*What to do:*
Go through the data below and copy each line that includes "Vozes".

——————

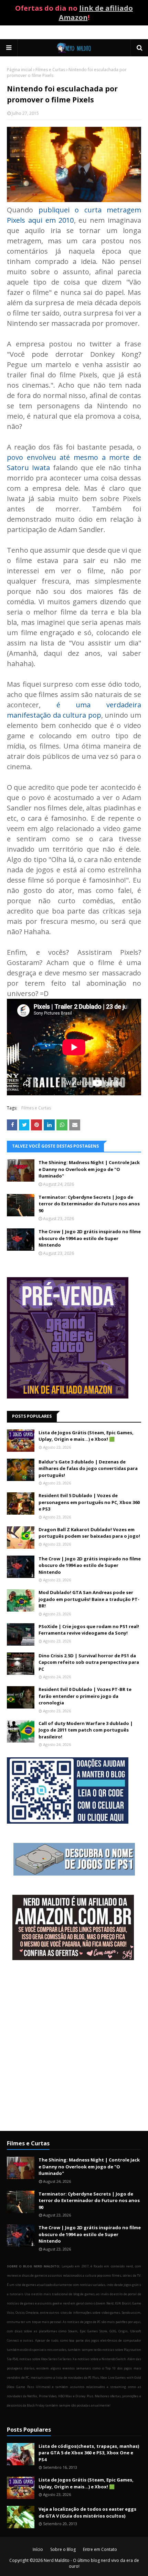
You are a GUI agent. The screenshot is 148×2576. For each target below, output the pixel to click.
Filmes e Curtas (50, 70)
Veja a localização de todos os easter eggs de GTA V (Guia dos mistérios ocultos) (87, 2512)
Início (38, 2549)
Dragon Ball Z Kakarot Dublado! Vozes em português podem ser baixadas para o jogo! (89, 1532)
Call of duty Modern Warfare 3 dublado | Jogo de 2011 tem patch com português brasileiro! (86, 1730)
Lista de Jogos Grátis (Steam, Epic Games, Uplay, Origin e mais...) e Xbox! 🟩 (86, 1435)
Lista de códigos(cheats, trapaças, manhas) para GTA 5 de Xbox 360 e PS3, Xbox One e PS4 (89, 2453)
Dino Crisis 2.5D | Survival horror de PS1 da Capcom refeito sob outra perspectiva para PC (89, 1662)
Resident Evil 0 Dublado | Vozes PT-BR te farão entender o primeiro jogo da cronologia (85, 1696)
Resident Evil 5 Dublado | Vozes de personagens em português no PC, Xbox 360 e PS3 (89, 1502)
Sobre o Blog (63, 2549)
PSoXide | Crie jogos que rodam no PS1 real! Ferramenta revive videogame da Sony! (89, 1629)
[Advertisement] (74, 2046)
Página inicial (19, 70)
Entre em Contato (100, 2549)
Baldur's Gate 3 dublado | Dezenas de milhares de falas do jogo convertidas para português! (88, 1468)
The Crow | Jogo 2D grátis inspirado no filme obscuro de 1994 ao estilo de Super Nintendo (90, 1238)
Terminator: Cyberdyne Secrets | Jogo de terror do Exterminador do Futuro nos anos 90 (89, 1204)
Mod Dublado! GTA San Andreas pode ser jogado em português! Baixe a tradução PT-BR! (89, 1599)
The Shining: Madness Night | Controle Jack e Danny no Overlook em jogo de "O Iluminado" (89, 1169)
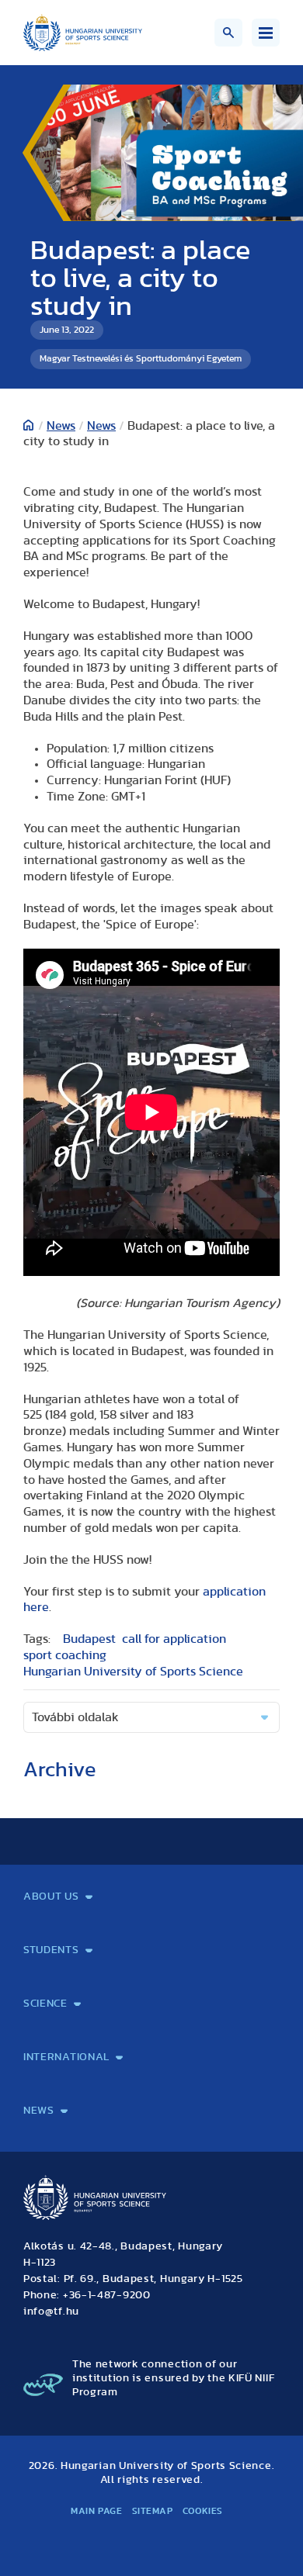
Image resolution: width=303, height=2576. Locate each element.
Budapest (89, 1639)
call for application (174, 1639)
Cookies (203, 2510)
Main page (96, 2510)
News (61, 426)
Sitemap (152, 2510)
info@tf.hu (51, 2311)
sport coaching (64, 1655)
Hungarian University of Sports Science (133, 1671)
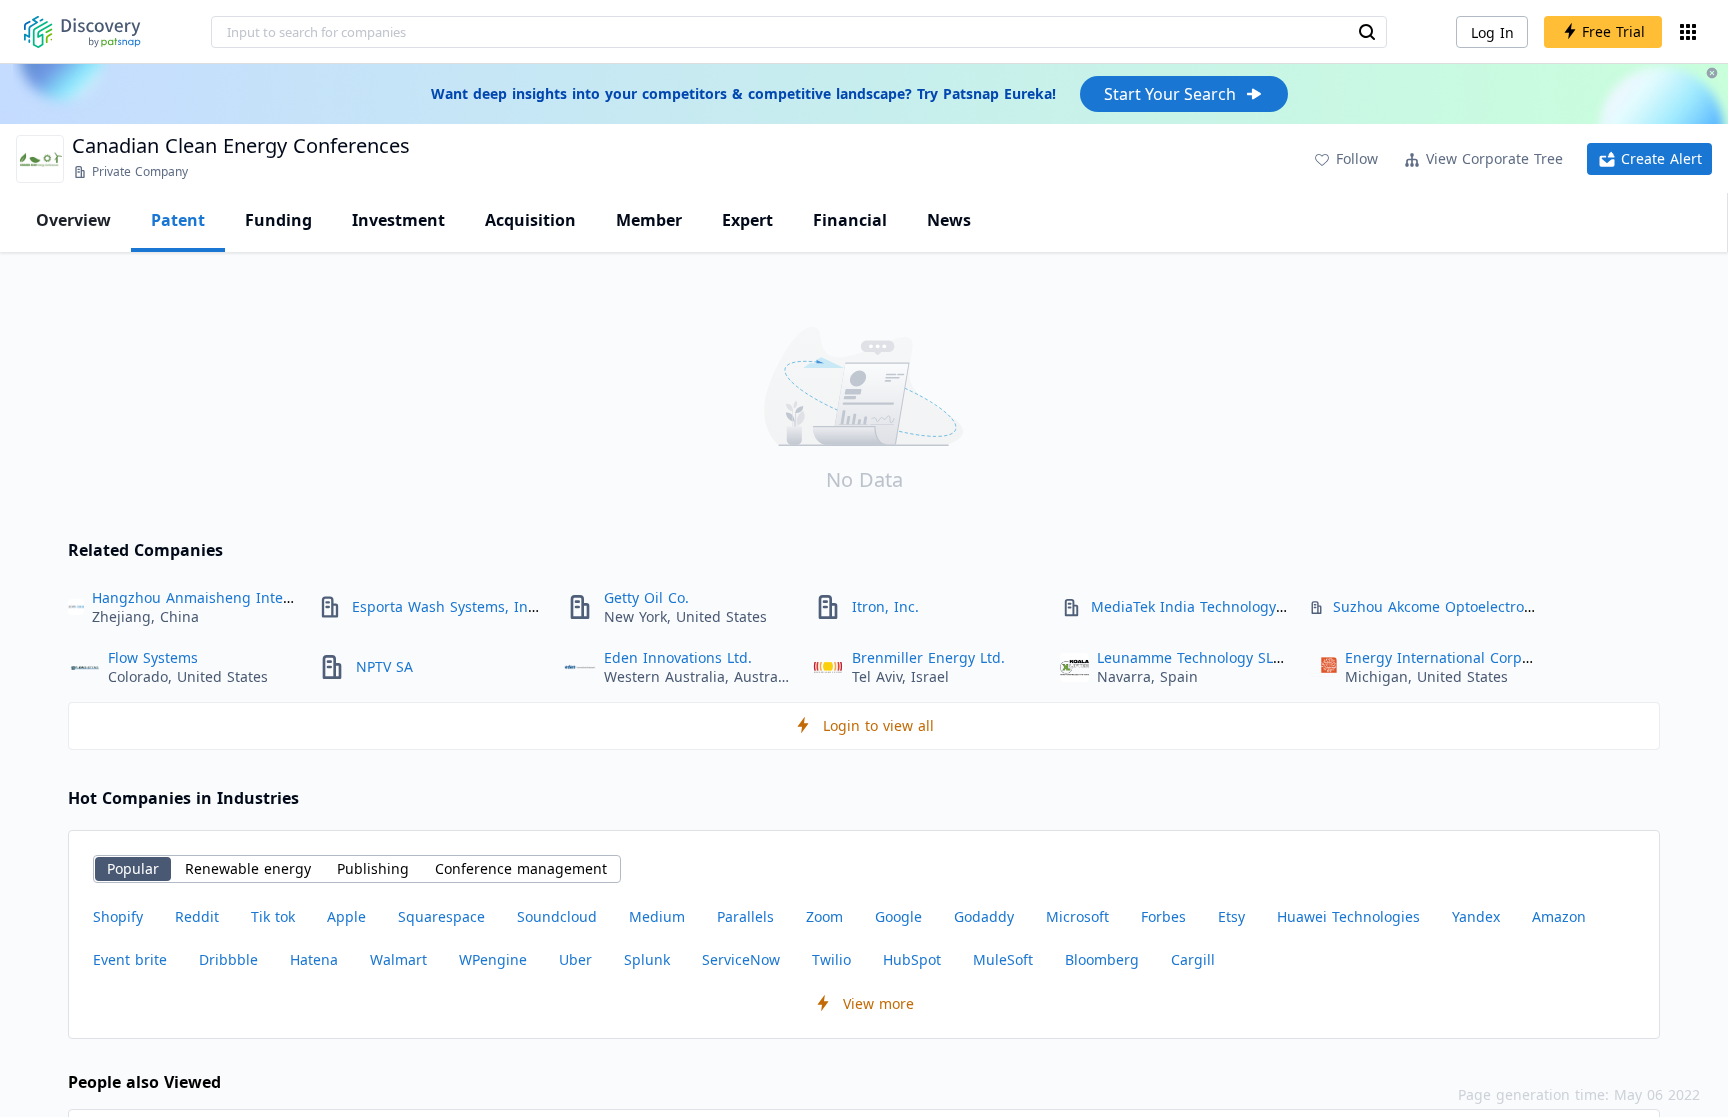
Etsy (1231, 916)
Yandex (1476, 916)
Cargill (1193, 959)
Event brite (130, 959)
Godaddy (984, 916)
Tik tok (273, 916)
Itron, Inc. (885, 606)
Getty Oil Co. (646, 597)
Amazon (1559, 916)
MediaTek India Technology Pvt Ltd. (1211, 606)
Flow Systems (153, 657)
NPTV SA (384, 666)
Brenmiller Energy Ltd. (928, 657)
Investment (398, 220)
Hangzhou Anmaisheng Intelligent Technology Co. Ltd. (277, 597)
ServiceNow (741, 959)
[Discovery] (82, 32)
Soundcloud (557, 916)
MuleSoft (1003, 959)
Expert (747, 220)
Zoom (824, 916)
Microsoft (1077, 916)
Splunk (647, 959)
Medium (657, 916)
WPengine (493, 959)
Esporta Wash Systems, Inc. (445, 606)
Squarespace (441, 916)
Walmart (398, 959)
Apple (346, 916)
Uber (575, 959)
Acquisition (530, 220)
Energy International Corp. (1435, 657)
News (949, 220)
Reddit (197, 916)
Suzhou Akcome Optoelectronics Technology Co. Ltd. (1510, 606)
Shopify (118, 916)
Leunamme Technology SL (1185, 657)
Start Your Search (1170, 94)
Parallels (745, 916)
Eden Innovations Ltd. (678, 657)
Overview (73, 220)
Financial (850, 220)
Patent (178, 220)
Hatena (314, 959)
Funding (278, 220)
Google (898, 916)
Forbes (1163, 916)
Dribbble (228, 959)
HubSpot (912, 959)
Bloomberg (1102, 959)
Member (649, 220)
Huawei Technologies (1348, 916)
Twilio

——————

*Answer for the task:*
Dragon Ball Z Kakarot Dublado! Vozes em português podem ser baixadas para o jogo! (89, 1532)
Resident Evil 0 Dublado | Vozes PT-BR te farão entender o primeiro jogo da cronologia (85, 1696)
Resident Evil 5 Dublado | Vozes de personagens em português no PC, Xbox 360 e PS3 (89, 1502)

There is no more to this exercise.